HT-ALZ is a therapeutic in development under the 505(b)(2) regulatory pathway for the treatment of dementia related to Alzheimer's disease (AD). AD is a neurodegenerative disease that is characterized by aggregates of amyloid ß (Aß) plaques and neurofibrillary tangles of Tau protein in the brain, which contribute to the clinical symptoms of the disease such as dementia.

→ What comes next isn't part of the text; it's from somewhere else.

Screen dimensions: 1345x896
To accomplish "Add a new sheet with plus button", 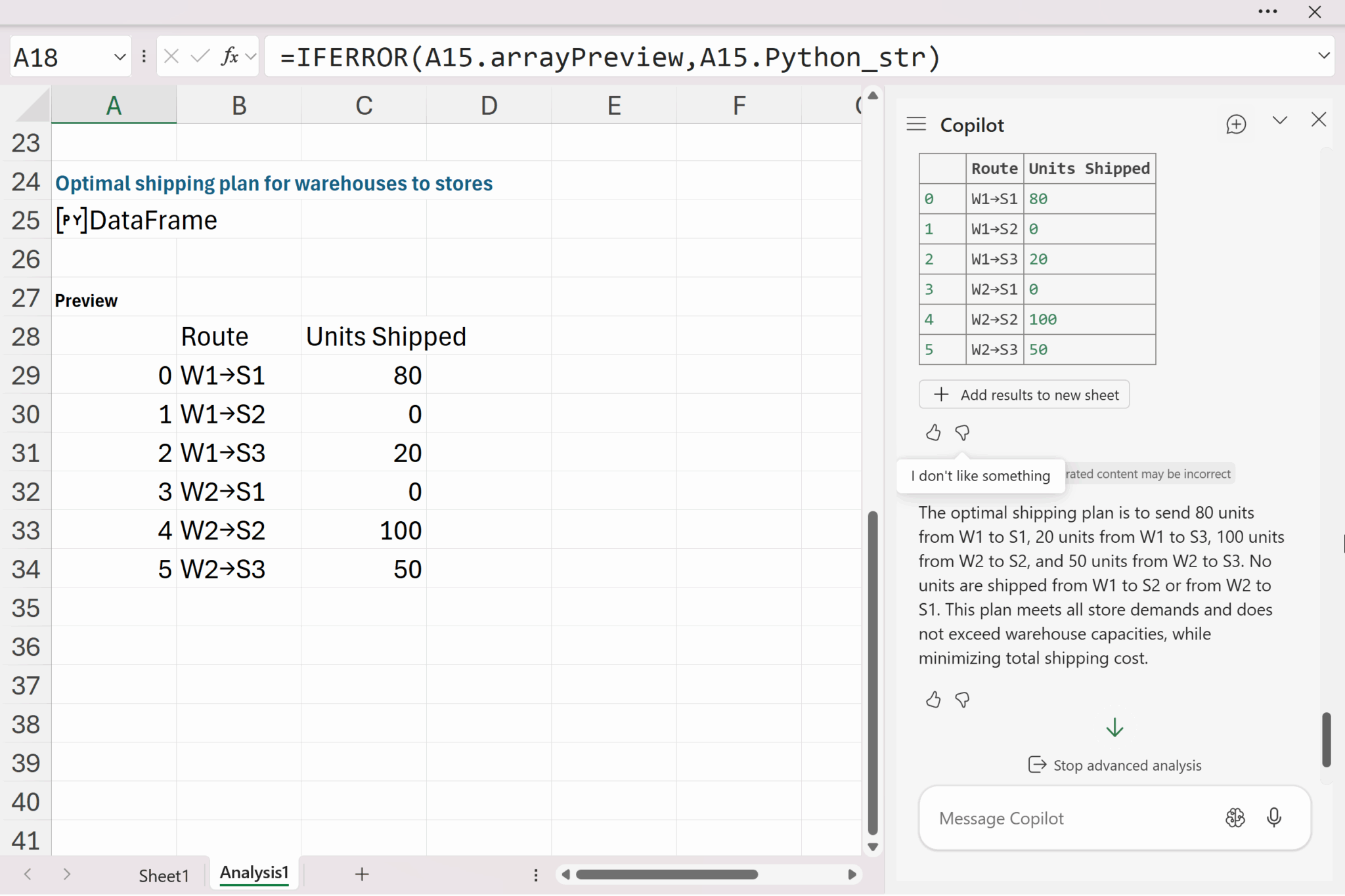I will coord(362,874).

The initial experiments, conducted by Carla Yuede, PhD, Associate Professor of Psychiatry, and John Cirrito, PhD, Associate Professor of Neurology, at Washington University School of Medicine, focused on investigating the effect of orally administered HT-ALZ to reduce the concentration of Aß in the brain interstitial fluid, using an established Alzheimer's Disease mouse model (aged APP/PS1+/- mice).

The initial data from these studies shows a significant decrease in Aß in both male and female APP/PS1+/- mice after acute treatment with HT-ALZ, compared to placebo-treated animals and baseline Aß levels, supporting that HT-ALZ has the potential to modify Aß plaque formation in the brain and be developed as an AD therapeutic.